Darius Svidleras
Investment Portfolio Manager

  • Global spread of coronavirus from China to other countries possesses major risks for global economic recovery;
  • Global equities experienced more than 10% decline in the last week of February, which is one of the fastest paces of decline from record highs in market history.
  • Upcoming monetary and fiscal stimuli are likely to mitigate negative impact from economic shocks in affected countries;
  • In such volatile markets it is extremely important for investors not to fall into panic but look at the big picture and remain long term oriented.

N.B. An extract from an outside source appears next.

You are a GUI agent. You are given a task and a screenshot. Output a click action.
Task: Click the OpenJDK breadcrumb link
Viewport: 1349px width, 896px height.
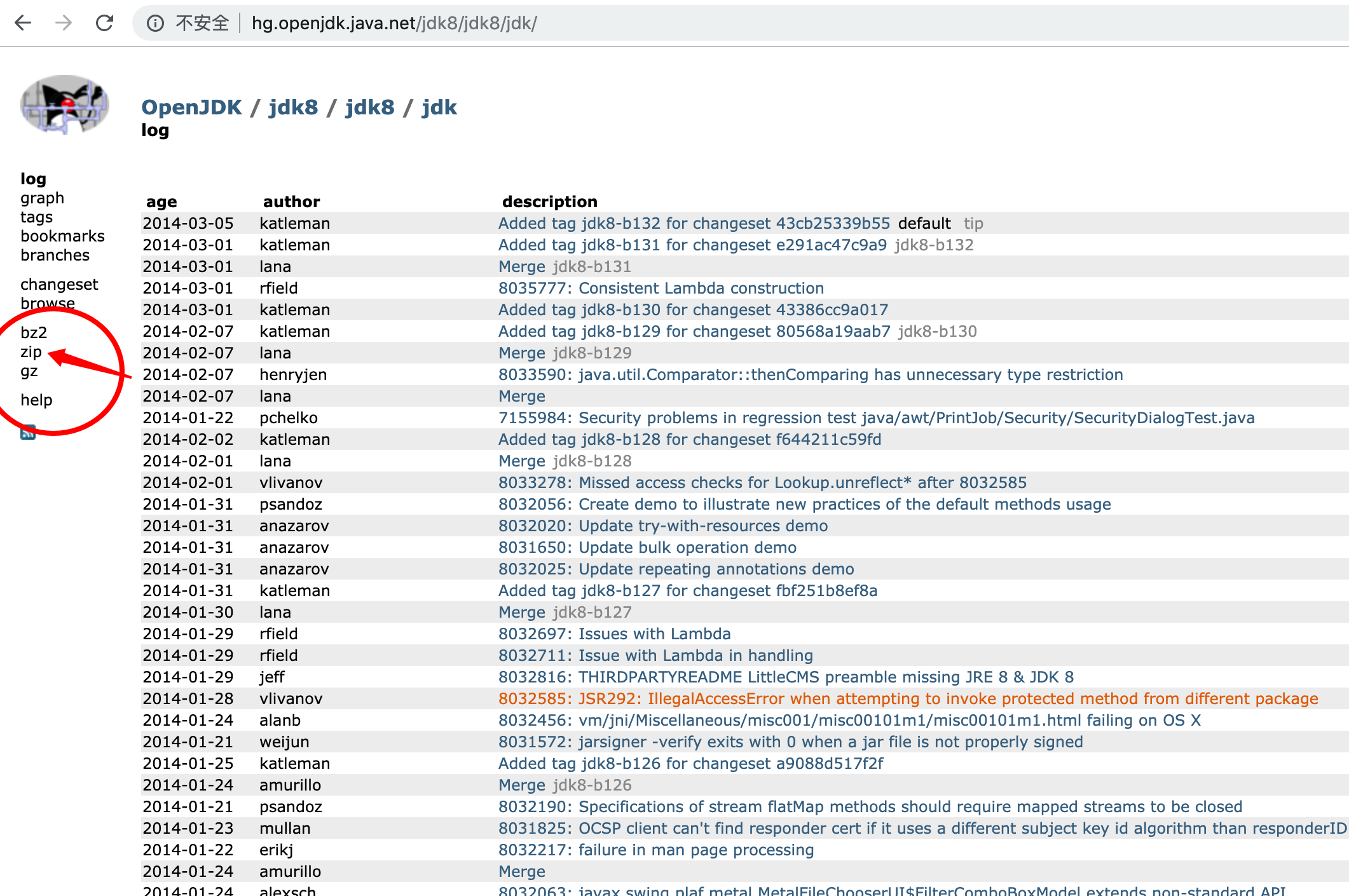pos(191,107)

Last month we questioned, if coronavirus in China can be considered as “Black Swan” for the global economy and financial markets. The key message was that unless virus spreads to other countries and turns to global pandemic, situation is likely not to cause major panic in the markets. Until the last decade of February this was indeed the case, as global equities continued rising higher and updating new all-time highs. Situation in China also started to stabilize since 12th of February with growth of new cases and deaths slowing down, and the country gradually returning to normal life. 

However, circumstances started to change radically since around 20th of February, as one after another South Korea, Italy and Iran registered rapid increase in cases, indicating that the spread of the disease is following similar scenario in these countries as it was in China, just with one month lag. In addition, cases in other countries though not at epidemic levels  still continued to grow, and thus by early March new daily cases of coronavirus outside China jumped to about 2000 cases per day from less than 100 cases per day only two weeks ago. In total, 68 countries registered patients infected with coronavirus, and though World Health
Organization did not announce global pandemic yet, in essence, one might say that it has already started. One of the key characteristics of coronavirus is long incubation period, and it is highly feared that even in countries with low number of cases after some time full scale epidemic may commence.

New cases of coronavirus outside China per day​

Source: WHO

Performance of selected assets in February

Source: Bloomberg

Taking into account such risks, global equity markets experienced one of the most rapid declines in history, in one week dropping by more than 10%. In fact, S&P-500 experienced fastest decline of 10% from market top ever. At the moment, equity investors fear that coronavirus might lead to paralysis of various parts of the global economy, which in its turn would cause global recession and significant bear market in stocks. China has already printed record low number for economic activity as measured by PMI in February, when travel inside country was widely restricted, and large part of enterprises temporarily shut, in order to contain the spread of the virus. And if other countries, especially most developed ones, such as USA, Japan or Germany would experience similar economic consequences in case of the coronavirus spread, it would lead to drastic negative revisions in corporate earnings and potentially much lower prices for majority of global equities.

China manufacturing PMI

Source: Bloomberg

Already now some companies, like Apple for example, are warning that their revenue and profits will be negatively affected by the coronavirus. Although the exact impact is hard to evaluate, we are seeing analysts reducing their earnings growth estimates for this year. Corporate earnings in US are now expected to grow 7.4% compared to 9.2% just two months ago. And in Europe, analysts are basically expecting no earnings growth in the next 2 quarters. Such reduction in earnings make stocks more expensive, as equities valuation is measured as price paid per unit of earnings.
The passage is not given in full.